* [Task brief]:
Starting with the line that contains "The image size is (1203, 904)." and stopping after the line that contains "Collapse the 芹菜 folder", copy the entries below exactly. Include nothing else.

* [Data to process]:

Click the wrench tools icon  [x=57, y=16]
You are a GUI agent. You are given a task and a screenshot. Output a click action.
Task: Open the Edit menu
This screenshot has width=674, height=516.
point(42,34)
---
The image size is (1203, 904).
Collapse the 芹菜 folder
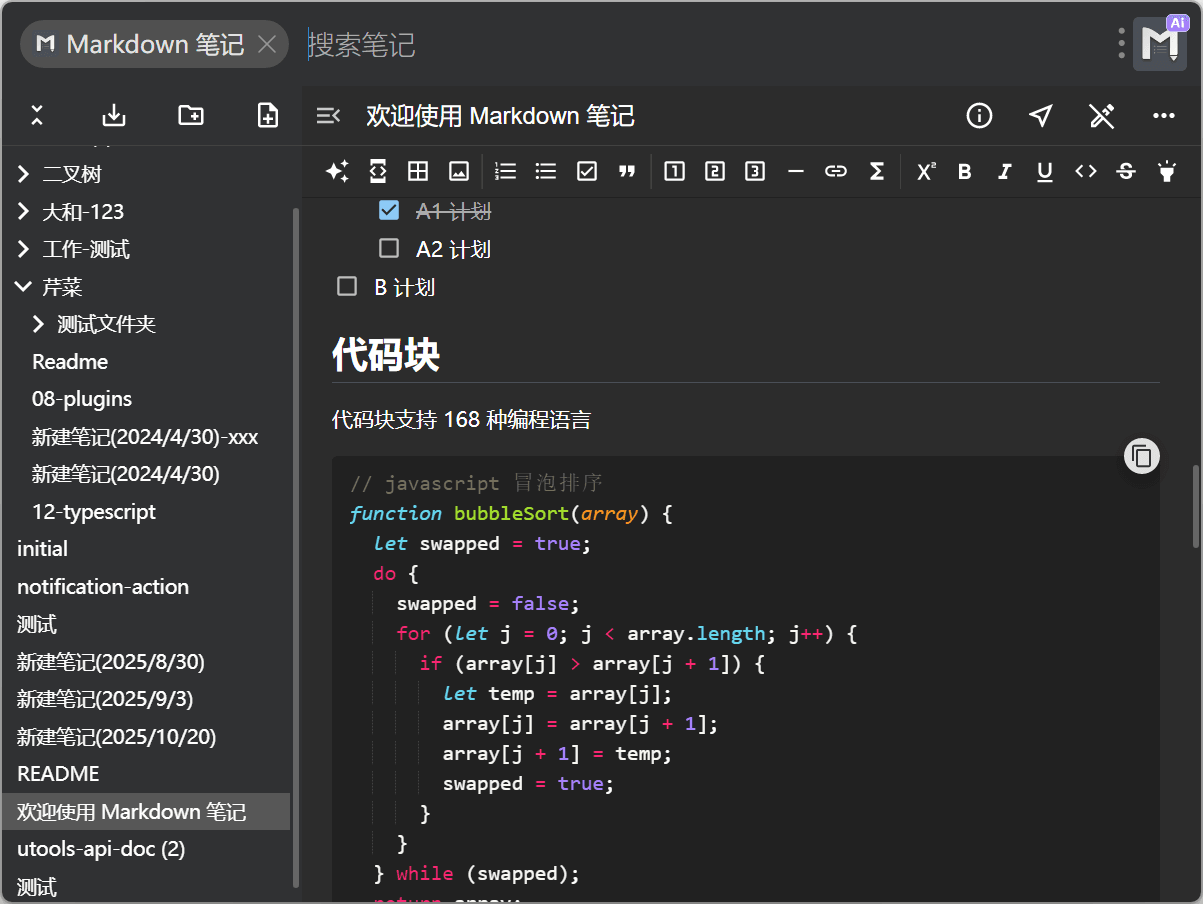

* [Answer box]:
The image size is (1203, 904).
Collapse the 芹菜 folder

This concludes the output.